No, I do not "just know from experience" which needle is better because I do not do the same project over and over. I try to make each project better, faster, and cheaper.  I do not have a stack of the same objects differing only by color. However, with 60 years of knitting, she knew just from experience that those needles were too flexible. I have moved from the spring-steel lace needles to the hollow stainless steel needles because they produce a similar fabric, and the more flexible needles are lighter and less likely to fall out of loose fabrics.

If I were a serious knitter, I would only knit with the solid spring-steel needles because they endure, and that is a virtue for the serious knitter.  I doubt if any of the the tubular SS needles would endure to knit more than a few ganseys.  Those blankets are more loosely knit, the tubular SS needles will easily knit hundreds or even thousands of such objects.  However frankly if I was knitting so loosely, I would just use bamboo needles.
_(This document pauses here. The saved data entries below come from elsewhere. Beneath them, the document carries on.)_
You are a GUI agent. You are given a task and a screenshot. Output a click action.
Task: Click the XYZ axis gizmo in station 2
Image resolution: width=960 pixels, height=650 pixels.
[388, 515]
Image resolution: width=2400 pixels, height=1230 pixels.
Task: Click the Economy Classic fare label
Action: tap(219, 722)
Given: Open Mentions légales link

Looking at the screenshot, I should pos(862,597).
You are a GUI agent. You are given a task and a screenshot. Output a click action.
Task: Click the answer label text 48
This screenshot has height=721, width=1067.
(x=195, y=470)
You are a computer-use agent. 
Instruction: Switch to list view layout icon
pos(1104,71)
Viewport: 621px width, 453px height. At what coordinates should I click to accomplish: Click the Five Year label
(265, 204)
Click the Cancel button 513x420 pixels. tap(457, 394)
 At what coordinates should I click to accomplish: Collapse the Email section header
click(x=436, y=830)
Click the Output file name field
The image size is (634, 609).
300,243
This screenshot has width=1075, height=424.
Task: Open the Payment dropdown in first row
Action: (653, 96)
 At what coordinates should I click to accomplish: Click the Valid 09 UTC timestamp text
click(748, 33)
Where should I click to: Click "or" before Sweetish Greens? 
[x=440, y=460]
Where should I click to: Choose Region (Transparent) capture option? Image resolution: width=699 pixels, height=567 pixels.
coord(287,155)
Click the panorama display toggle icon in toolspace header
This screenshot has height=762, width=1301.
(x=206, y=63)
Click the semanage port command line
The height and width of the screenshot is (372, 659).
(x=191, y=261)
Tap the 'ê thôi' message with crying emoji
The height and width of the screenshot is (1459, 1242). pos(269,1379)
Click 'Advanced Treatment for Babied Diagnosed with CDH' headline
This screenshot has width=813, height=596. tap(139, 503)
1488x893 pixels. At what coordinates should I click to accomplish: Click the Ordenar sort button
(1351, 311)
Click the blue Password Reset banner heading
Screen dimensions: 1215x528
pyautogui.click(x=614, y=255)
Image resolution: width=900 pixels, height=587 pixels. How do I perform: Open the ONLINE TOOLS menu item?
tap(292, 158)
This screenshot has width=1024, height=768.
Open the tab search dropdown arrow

But I digress. "Knitting pins", produce a qualitatively different fabric.  It is a lot of work, but the results are impressive. No amount of "tight knitting" with bigger needles will produce the same results.  At one time there was a whole industry built on such knitting with very fine needles.  They did not do it for fun, they did it because it produces a wonderful fabric.  Try it.

Confucius say, "Only one who attempts the absurd can achieve the impossible."

Friday, January 17, 2014


The setup I used to spin the loom stuff gave a "ratio" of ~20:1. I treadle at a little over 100 strokes per minute, resulting in a bobbin speed between 2,000 and 2,400 rpm. At that speed it took ~200 hours to spin the loom stuff or 3 hours/ weekday for 3 months.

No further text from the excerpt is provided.